— WHAT YOU HAVE TO DO —
Skip the pictures. Quote every line below, exactly, from the one with "Image resolution: width=1133" through the final line.

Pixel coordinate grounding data
===

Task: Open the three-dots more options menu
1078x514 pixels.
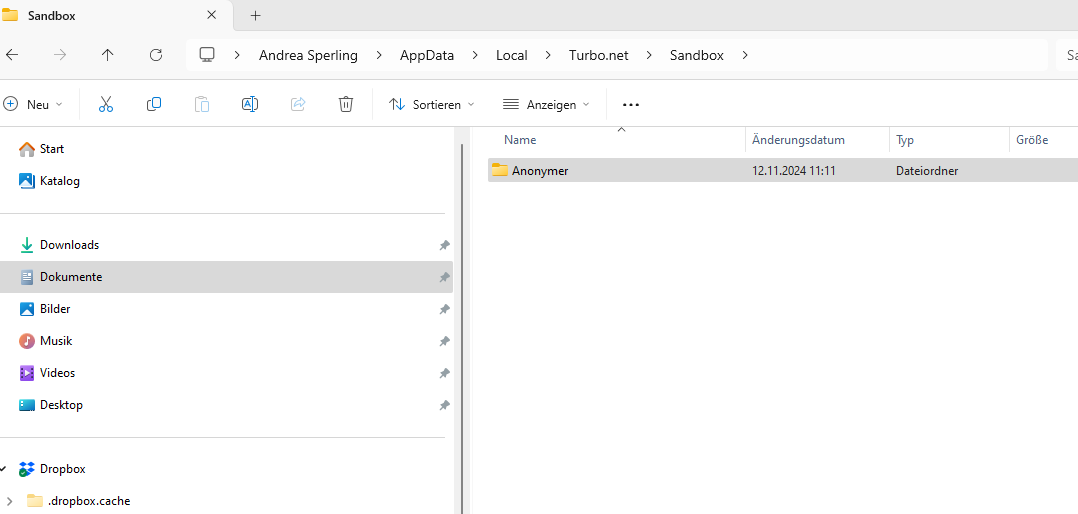Action: pyautogui.click(x=631, y=104)
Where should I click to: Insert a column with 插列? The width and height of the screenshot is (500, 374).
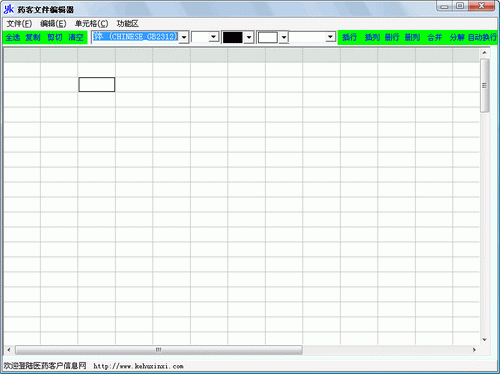[372, 37]
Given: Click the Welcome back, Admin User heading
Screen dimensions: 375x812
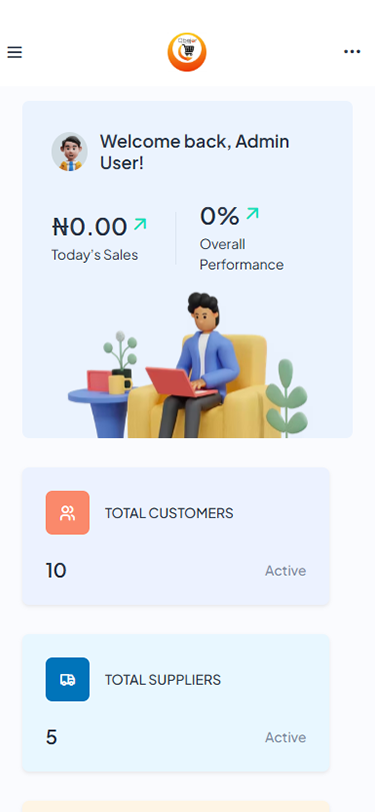Looking at the screenshot, I should point(195,152).
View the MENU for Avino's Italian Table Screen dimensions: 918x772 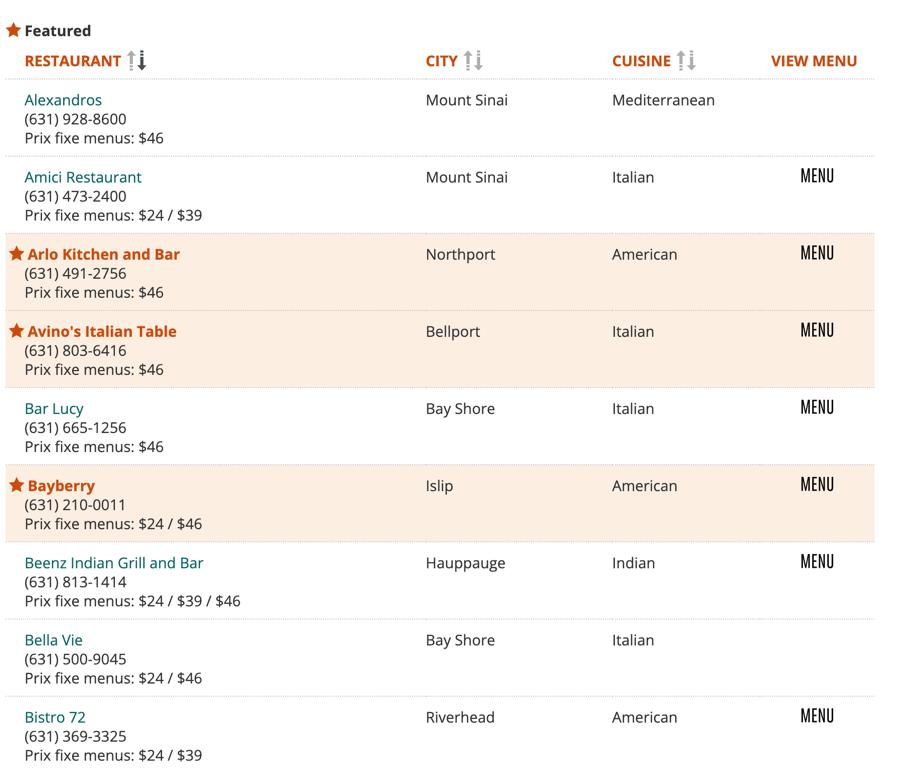click(817, 330)
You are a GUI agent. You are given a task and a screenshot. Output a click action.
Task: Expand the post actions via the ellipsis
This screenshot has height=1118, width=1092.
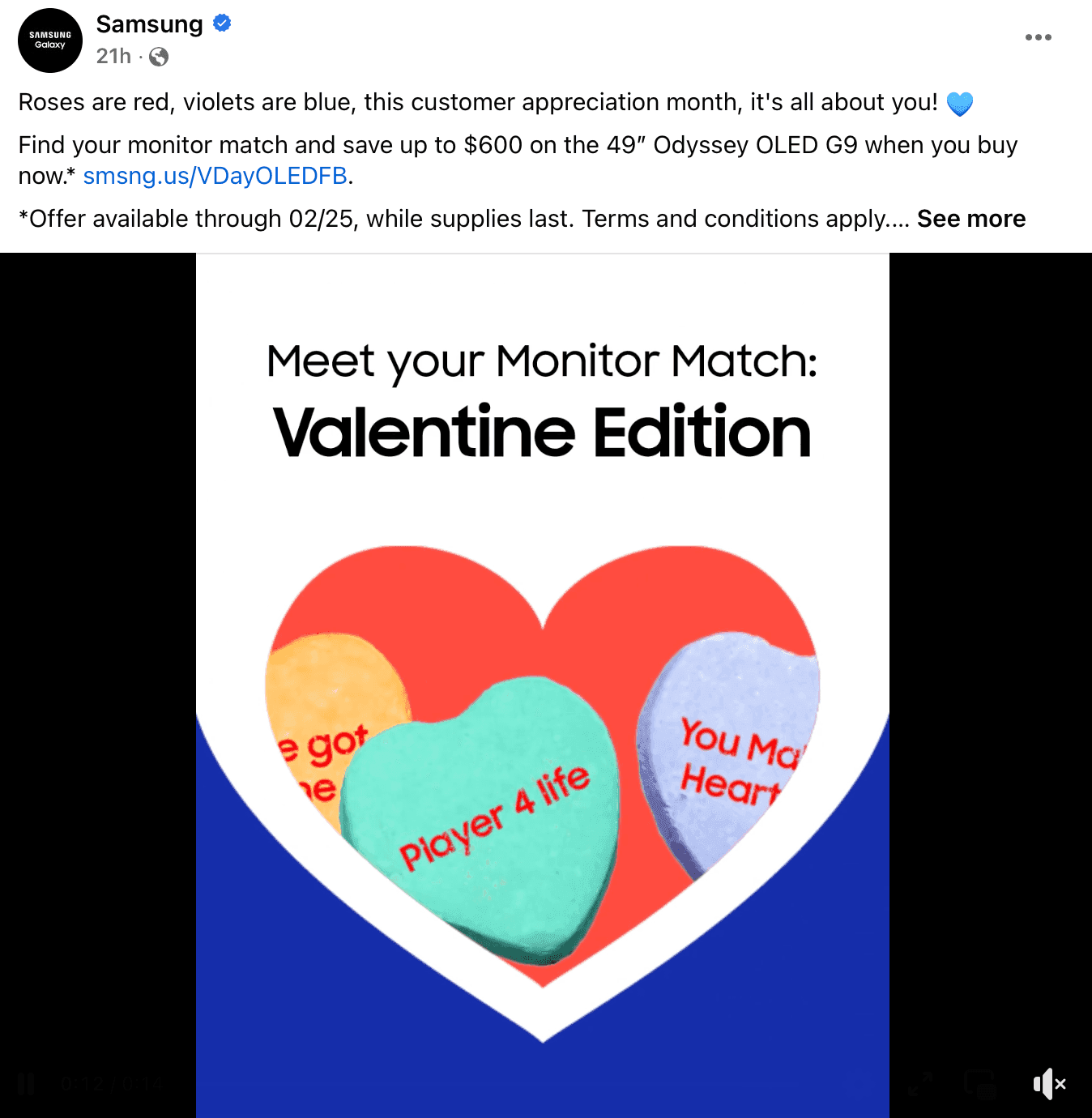point(1039,36)
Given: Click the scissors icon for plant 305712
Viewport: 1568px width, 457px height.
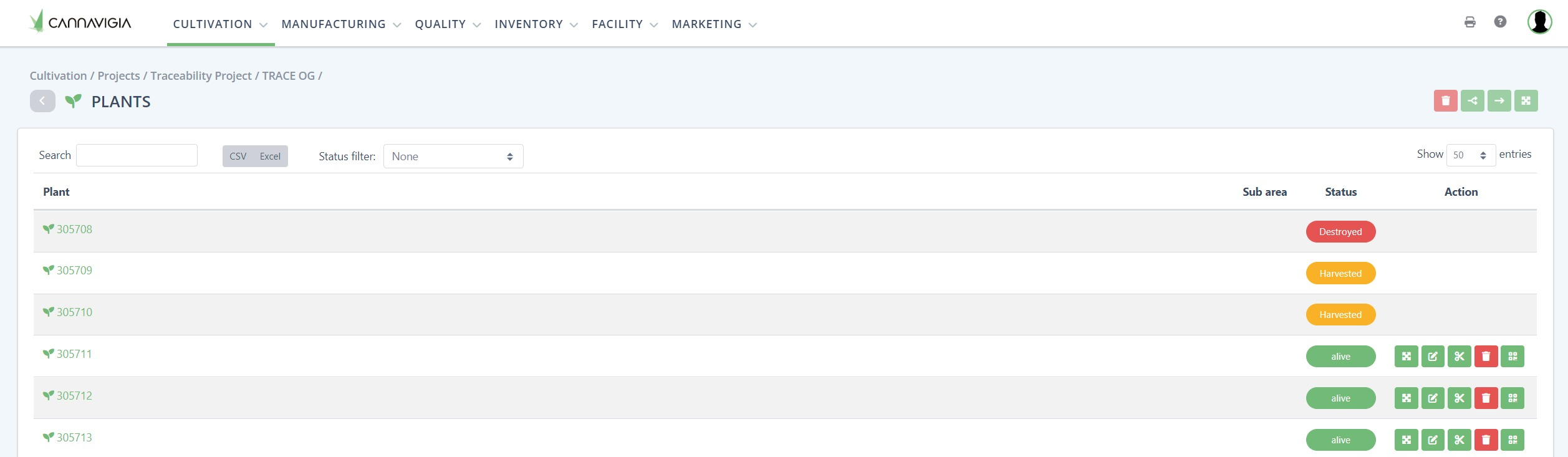Looking at the screenshot, I should click(x=1459, y=398).
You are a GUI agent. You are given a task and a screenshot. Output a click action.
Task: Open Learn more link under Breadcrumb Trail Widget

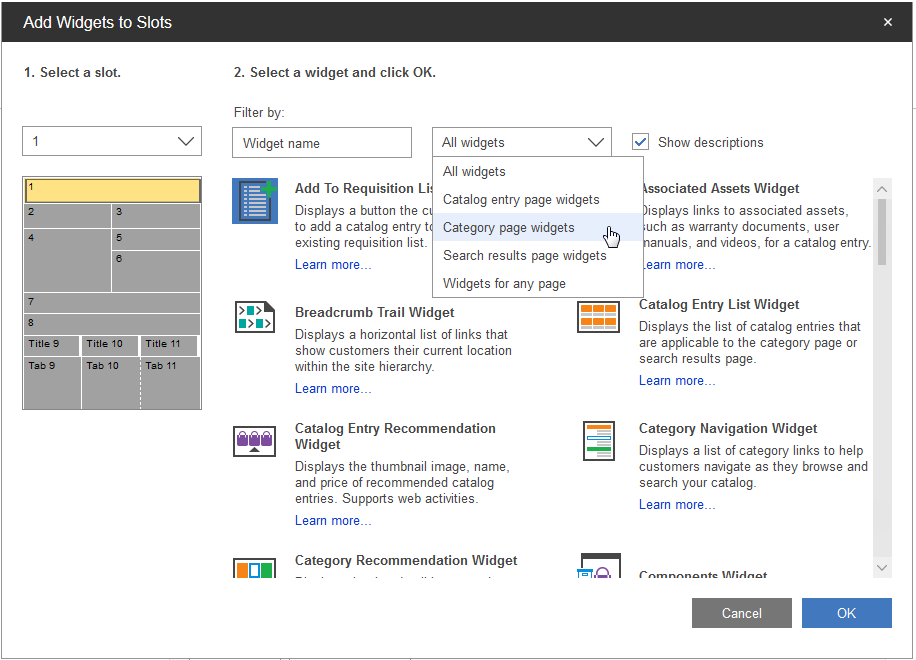[x=333, y=389]
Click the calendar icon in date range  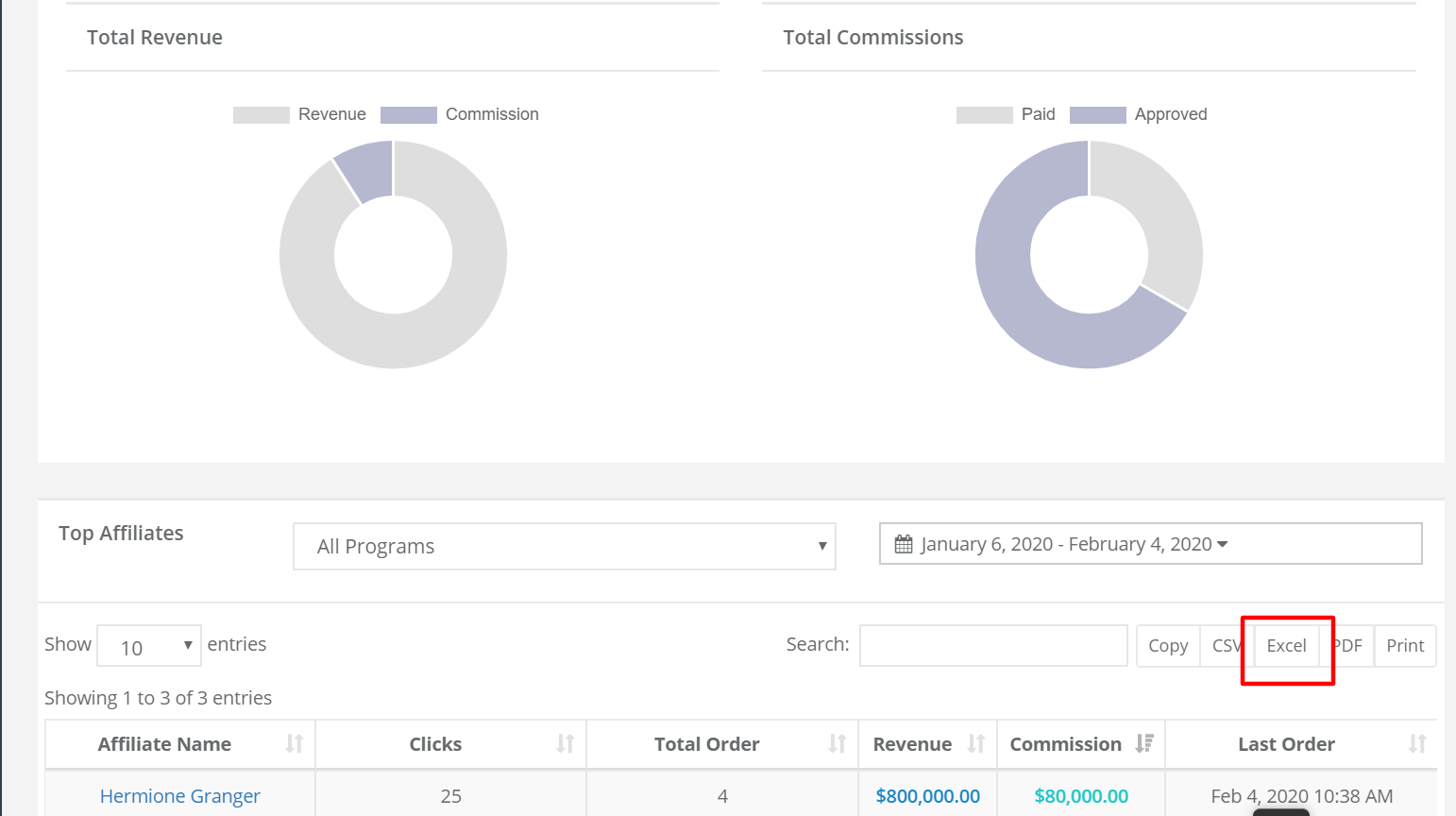point(904,544)
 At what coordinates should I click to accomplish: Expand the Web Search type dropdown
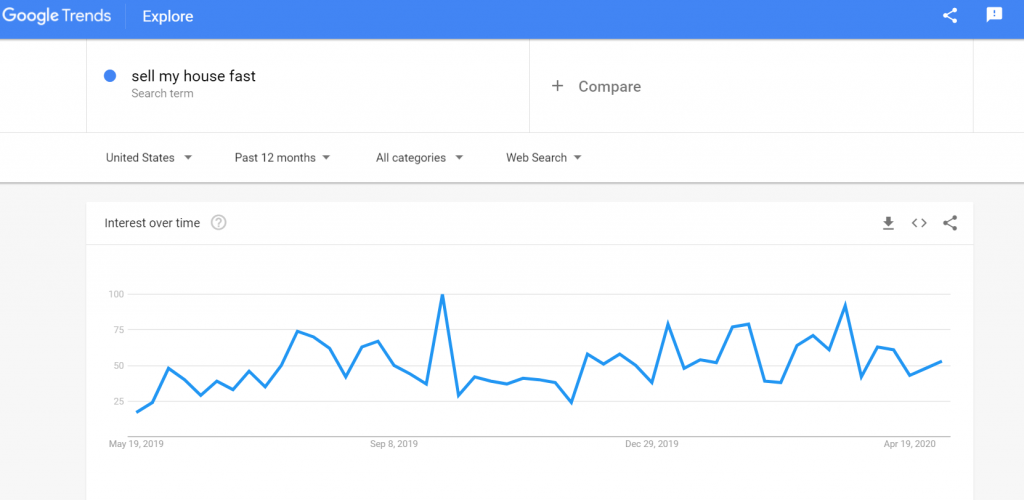coord(543,158)
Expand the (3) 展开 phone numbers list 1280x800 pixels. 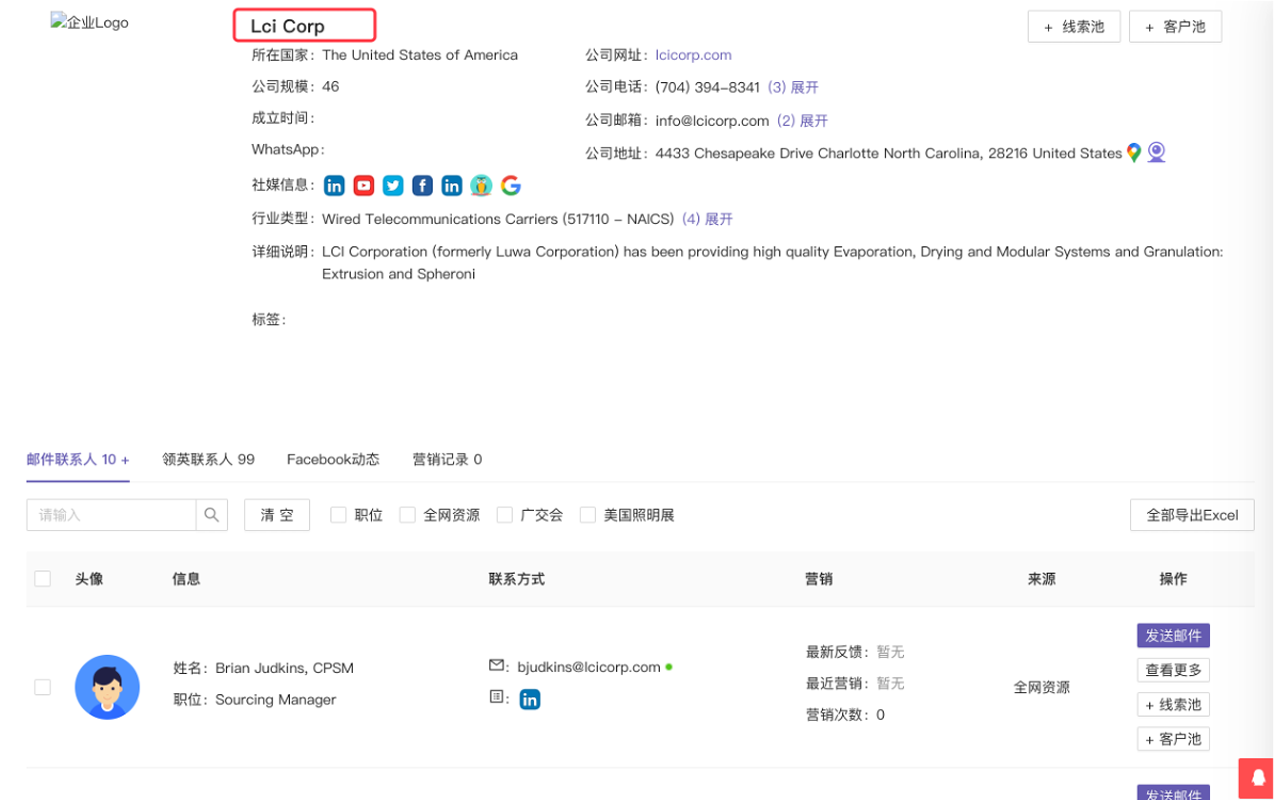tap(796, 87)
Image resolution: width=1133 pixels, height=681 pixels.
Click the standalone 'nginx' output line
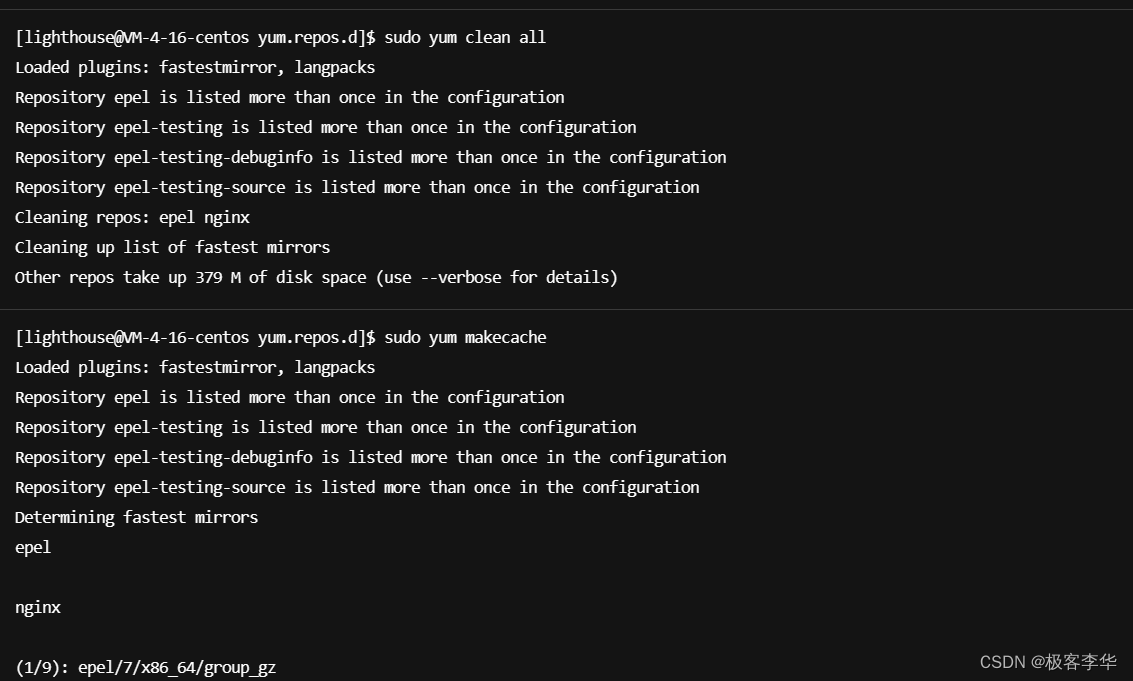[38, 608]

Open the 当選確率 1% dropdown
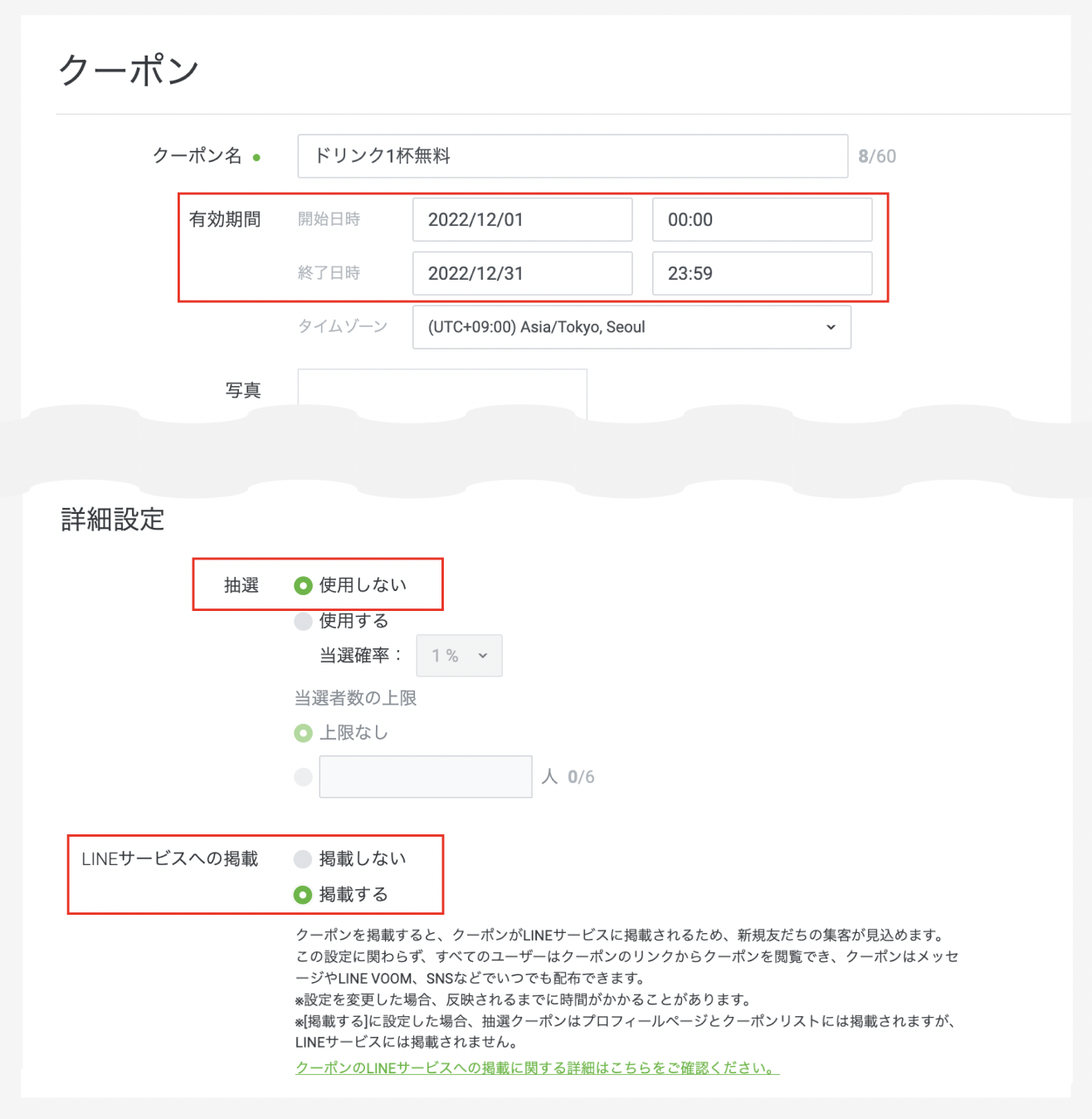click(x=459, y=656)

===

— ANSWER FOR THIS EXERCISE —
Image resolution: width=1133 pixels, height=681 pixels.
Click the standalone 'nginx' output line
[38, 608]

Open the 当選確率 1% dropdown
click(x=459, y=656)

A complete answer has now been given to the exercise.